黃仁勳強調,NVIDIA 之所以投入這些 frontier model,不是因為想「顛覆所有產業」,而是因為客戶需要,但市場暫時沒有人能把底層工具做好。
中國先進製程何時追上?黃仁勳:2030 年
談話後段,主持人直接詢問黃仁勳,中國自行發展 advanced lithography system 需要多久。黃仁勳給出非常明確的答案:「2030。」
當主持人表示 2030 年其實已經非常接近時,黃仁勳回答,對中國而言,高量產能力本來就是強項,因此只是時間問題。他強調,自己經營 NVIDIA 必須以十年、甚至下一個十年的尺度思考,因此兩、三年「只是一個 click」。從這種時間尺度來看,他認為中國事實上已非常接近突破。

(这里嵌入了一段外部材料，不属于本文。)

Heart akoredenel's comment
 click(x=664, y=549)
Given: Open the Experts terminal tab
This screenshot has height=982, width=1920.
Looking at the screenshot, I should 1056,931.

這番說法也意味著,若美國對中國先進半導體設備的限制策略是建立在「中國永遠做不出來」的假設上,黃仁勳顯然並不認同。
黃仁勳:AGI 已經到了,部分領域甚至已是 Superintelligence
最後,主持人問黃仁勳,人類是否已經處於 AGI 時刻。黃仁勳直接回答:「我認為我們已經到了。」甚至對於 superintelligence,他也認為在 narrow domain 中早已出現。
例如自駕車只需要把車開好,不需要會做歐姆蛋;如果它的事故率只有人類十分之一,那麼在「駕駛」這項特定能力上,它已經超越人類。蛋白質合成、virtual screening 等領域也存在類似情況。
訪談最後,黃仁勳把整場對談重新拉回他最核心的觀點:AI 的未來不是值得恐懼,而是值得前往。
他表示,很多人即使已經不需要再工作,仍然選擇站在科技最前線,因為這個時代「太有趣了,不參與太可惜」。他希望全美國、甚至全人類都能一起走向這個未來。
他最後也再次呼籲 AI 產業「把 drama 降低一點」,不要再用極端敘事把社會排除在這場科技革命之外。真正能讓美國贏得 AI 競賽的方式,不是少數實驗室率先抵達終點,而是讓整個國家一起跟上。